March is Epilepsy Awareness Month as well as Traumatic Brain Injury Awareness Month. I happen to celebrate both! As you may have read in a previous post, I was born with a brain malformation that causes epilepsy, and I had successful brain surgery to eliminate seizures in 2010. (You can read “My Surgery Story” at https://www.campascca.org/friends-of-ascca-my-surgery-story/.) As a result, I have experience with both epilepsy and traumatic brain injury.
Purple Day on March 26 is the Global Day for epilepsy awareness. The symbol for epilepsy is a purple seahorse because the part of the brain called the “hippocampus,” which means seahorse in Greek, is shaped like a seahorse and shares the seahorse’s scientific family name. Lavender is recognized as the international flower and symbolizes the isolation and loneliness often felt by people with epilepsy. Interestingly enough, pure essential lavender oils are thought to have a relaxing effect on the brain and may help reduce seizures. Some of the most well-known people in history who had epilepsy were the writers Edgar Allan Poe and Charles Dickens, former president Theodore Roosevelt, artist and inventor Leonardo da Vinci, and pianist Ludwig von Beethoven.

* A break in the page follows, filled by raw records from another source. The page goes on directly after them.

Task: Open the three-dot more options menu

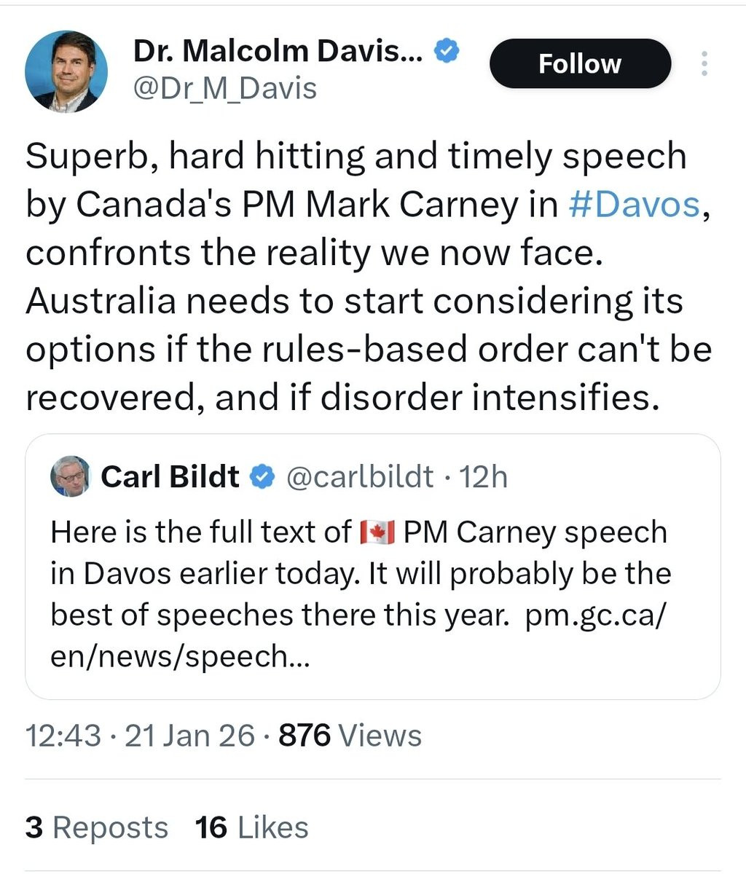Action: 704,64
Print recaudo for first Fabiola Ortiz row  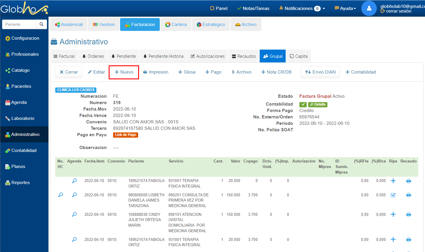click(408, 181)
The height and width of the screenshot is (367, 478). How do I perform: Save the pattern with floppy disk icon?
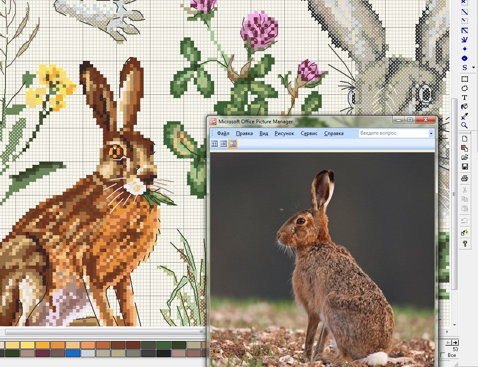coord(465,167)
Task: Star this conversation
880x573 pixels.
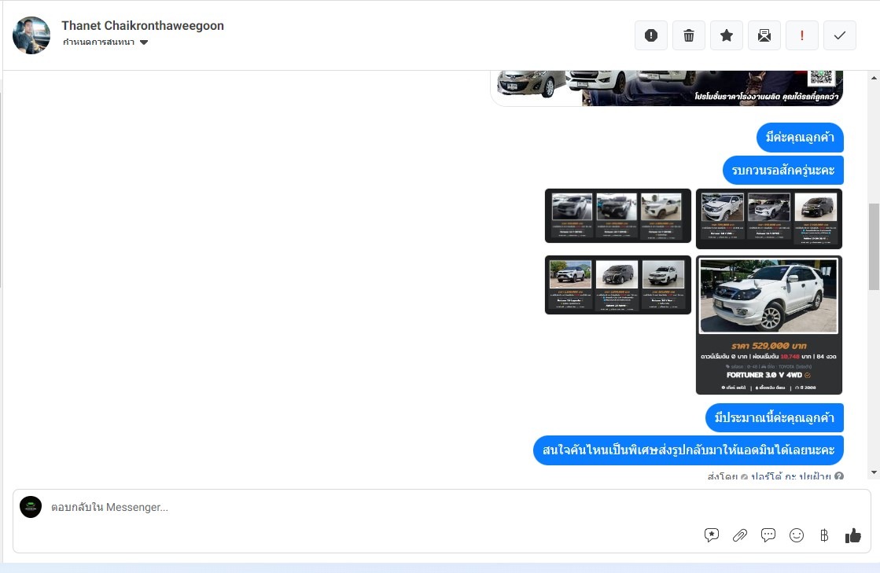Action: pyautogui.click(x=727, y=35)
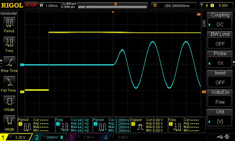The height and width of the screenshot is (141, 235).
Task: Choose the Rise Time measurement icon
Action: tap(9, 63)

A traumatic brain injury is defined as an alteration in brain function caused by an external force or trauma. In my case, that was surgery. The Brain Injury Association of America says more than 5.3 million children and adults in the United States are living with a permanent brain injury-related disability. That’s one in every 60 people. When you talk and interact with other people, there’s a good chance someone has had a brain injury.

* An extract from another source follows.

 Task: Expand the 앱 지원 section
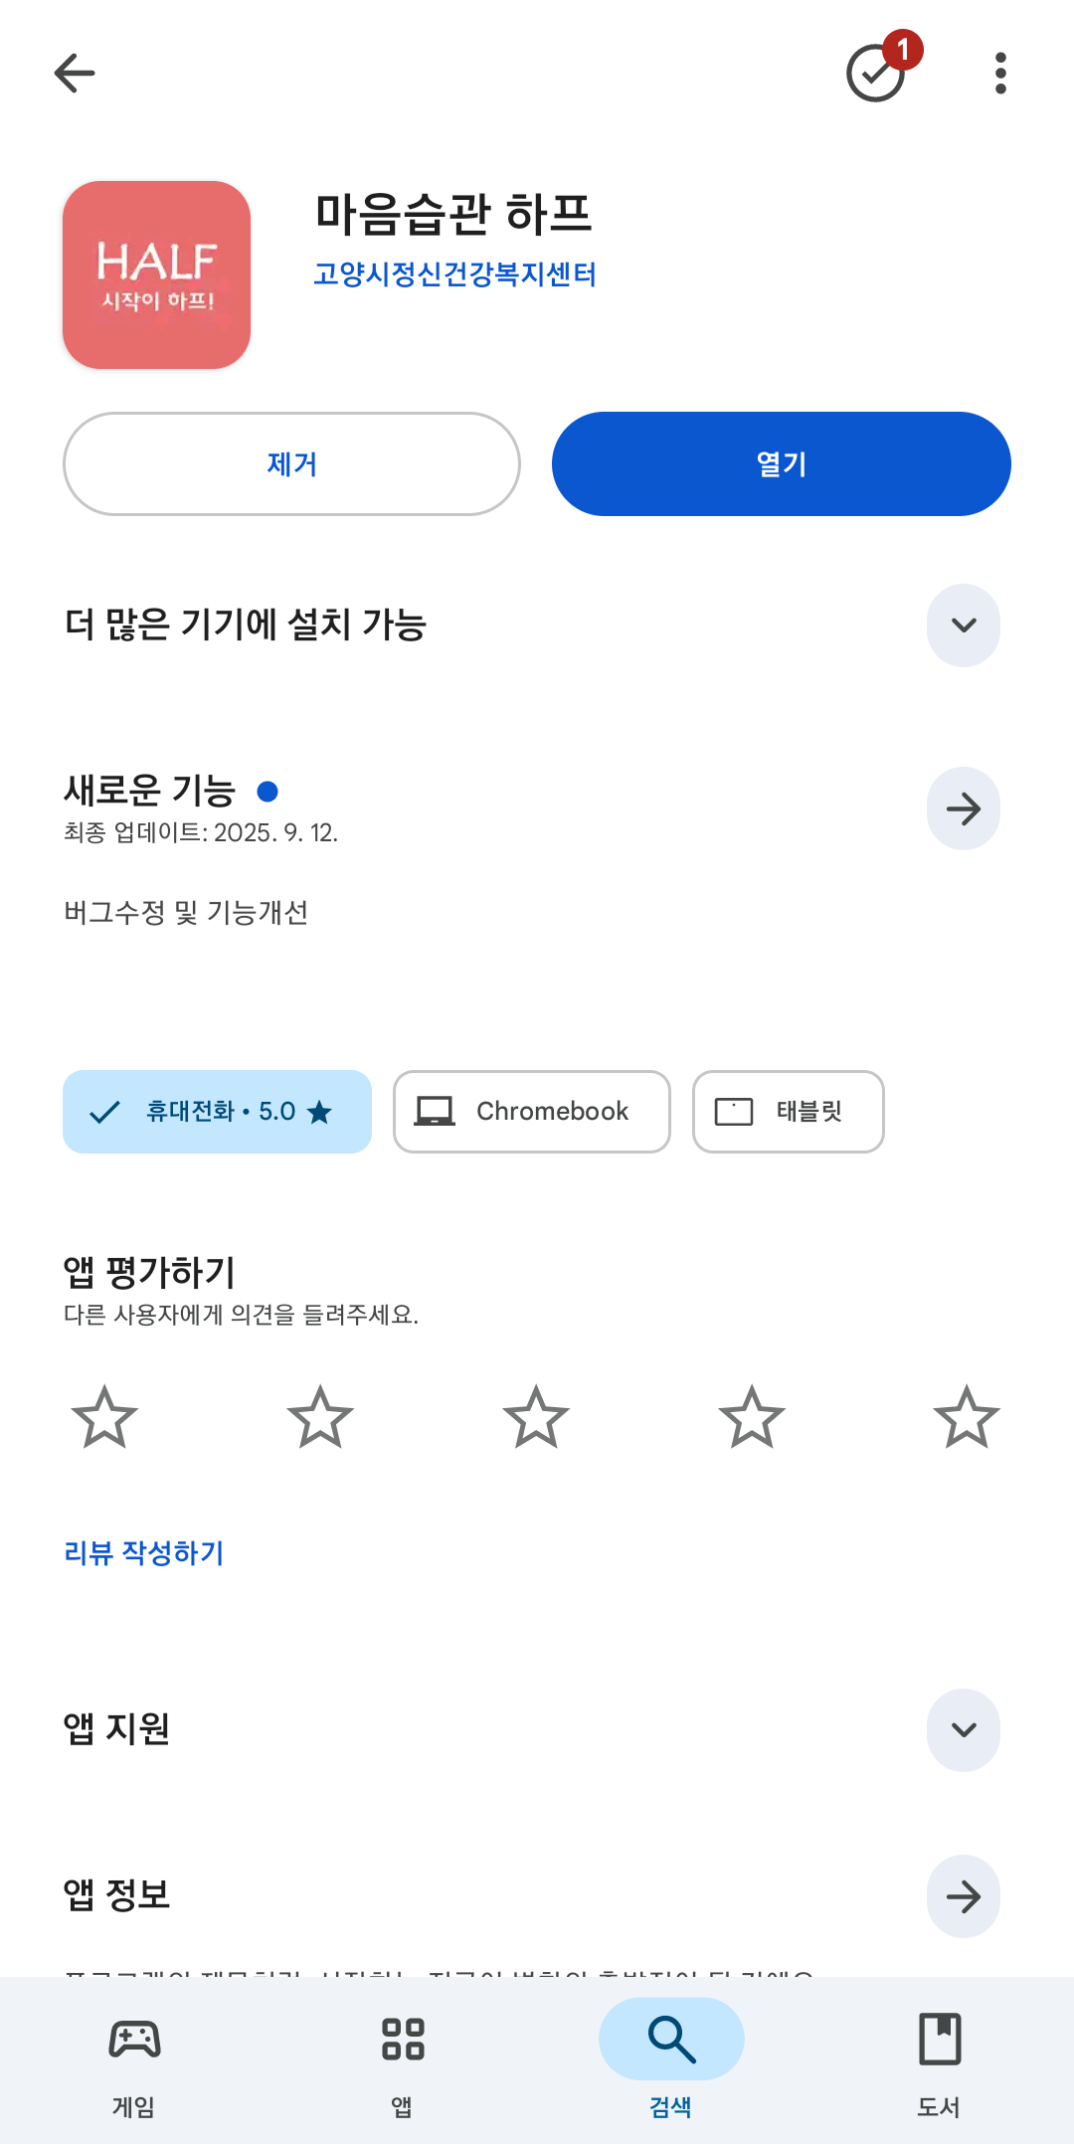point(963,1730)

Awareness is important because the effects from epilepsy or traumatic brain injury sometimes make people think we are not like regular people. That’s why people with epilepsy or traumatic brain injury are bullied and misunderstood. It hurts our hearts to be made fun of because of one small difference or because of our condition. More people need to know so we can be more accepted by others. Our voices need to be heard.